Back Up Your Hunches with Data
These questions will give you some clues as to the problem, but data will confirm your hunch (or point you in a different direction). I'm not talking about a measurement program here, but simple, "good enough" data gathered from observation or existing sources. Once you have data, look at it from several vantage points, or you may miss something important.
For example, at a large financial services company, operations analysts collected data on the number of minutes during which each application was unavailable during core business hours. They presented the data at a monthly management meeting using a pie chart. The chart clearly showed which application had the largest portion "outage minutes" for the month. Presenting the data in a pie chart facilitated putting the manager of the offending application on the hot seat at the management meeting. But, it didn't help much with understanding the problem, or knowing where to look for solutions.
By the time I arrived to help them solve their problems, they had many months of data, and looking at it differently provided useful information.
I used the questions above to guide how I viewed the data. I looked at the total number of outage minutes each month. I look at the trends for each application. I looked at outages in time series. But, the data didn't answer the question, what is the impact on our organization? I set out to answer that question, and found that not all outages were equal. A day-long outage in a specialized application only affected ten people. A five-minute outage in another system meant everyone in the department—several hundred people—couldn't access any applications, but it had only happened once. A short outage in an application used by one-third of the department that happened every day accounted for most of the outage minutes over time. Knowing this didn't solve the problem, but it told them where to focus their fixing.
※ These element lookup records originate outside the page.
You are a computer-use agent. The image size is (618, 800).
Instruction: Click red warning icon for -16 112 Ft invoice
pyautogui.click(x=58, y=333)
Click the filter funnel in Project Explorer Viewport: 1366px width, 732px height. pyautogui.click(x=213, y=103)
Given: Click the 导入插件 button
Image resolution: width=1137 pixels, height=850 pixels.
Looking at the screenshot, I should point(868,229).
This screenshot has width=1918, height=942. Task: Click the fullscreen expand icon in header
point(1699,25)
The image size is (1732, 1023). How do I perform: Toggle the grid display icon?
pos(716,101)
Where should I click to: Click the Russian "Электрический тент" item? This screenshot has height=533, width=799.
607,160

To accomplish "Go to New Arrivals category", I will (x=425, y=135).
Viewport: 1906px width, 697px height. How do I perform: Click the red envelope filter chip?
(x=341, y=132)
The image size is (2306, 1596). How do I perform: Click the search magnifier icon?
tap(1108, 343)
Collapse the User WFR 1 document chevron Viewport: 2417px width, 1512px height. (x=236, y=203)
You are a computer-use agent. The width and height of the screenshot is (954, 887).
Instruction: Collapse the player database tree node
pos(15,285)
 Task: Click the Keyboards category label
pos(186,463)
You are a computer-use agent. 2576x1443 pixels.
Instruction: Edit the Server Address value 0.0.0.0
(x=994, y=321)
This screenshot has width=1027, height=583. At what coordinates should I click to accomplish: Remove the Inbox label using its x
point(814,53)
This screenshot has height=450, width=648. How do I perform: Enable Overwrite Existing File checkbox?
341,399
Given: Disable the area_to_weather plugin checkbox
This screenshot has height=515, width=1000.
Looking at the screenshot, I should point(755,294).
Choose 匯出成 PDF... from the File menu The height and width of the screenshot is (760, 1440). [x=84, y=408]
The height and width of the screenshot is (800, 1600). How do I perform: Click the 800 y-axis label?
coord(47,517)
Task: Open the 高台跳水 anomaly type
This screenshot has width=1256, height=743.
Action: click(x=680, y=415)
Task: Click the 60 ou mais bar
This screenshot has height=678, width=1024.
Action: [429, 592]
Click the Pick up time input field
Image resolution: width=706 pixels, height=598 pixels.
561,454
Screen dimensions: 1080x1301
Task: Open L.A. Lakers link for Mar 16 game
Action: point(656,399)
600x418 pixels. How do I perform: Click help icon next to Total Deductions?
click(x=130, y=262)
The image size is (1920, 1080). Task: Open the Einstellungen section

Quick-fixers may bemoan the amount of time I spent cleaning the data, looking at it this way and that way, asking more questions and gathering more data. It took about a week. Of course it did take a bit more time to repeat this process at the application level. Still, taken in total, the time spent asking questions and gathering data was far less than the time that had passed while management tried to understand the situation with data presented in way that hid useful information—and less then the outage minutes for all affected employees for one month.
Generate At Least Three Candidate Solutions
Now, it's time to look for possible solutions. Quick-fix thinking conditions us to choose the first idea that's even remotely plausible. Don't dismiss your first idea, but don't stop there either. Develop at least three candidate solutions. You may go back to your first idea, but by developing additional options, you'll understand the problem better. If you have difficulty thinking of more than one candidate solution, turn your thought process upside down and ask, "How could we make the situation worse?" That paradoxical question almost always jiggles more ideas loose.
As part of developing a solution, identify at least ten things that could go wrong with each candidate solution. Looking at the downsides might send you back to generating more options. Sometimes the best solution isn't the most elegant; it's the one with the fewest or least objectionable downsides.
Once you have several options to choose from, choose one and put it motion. Chances are it won't work out quite as planned—and that's an opportunity for learning. Observe and gather data, re-adjust, and try again.
Every solution carries the seed to the next problem. That's a given. When you apply systematic thinking to the problem, it's less likely that next problem will compound the problem you were trying to fix in the first place.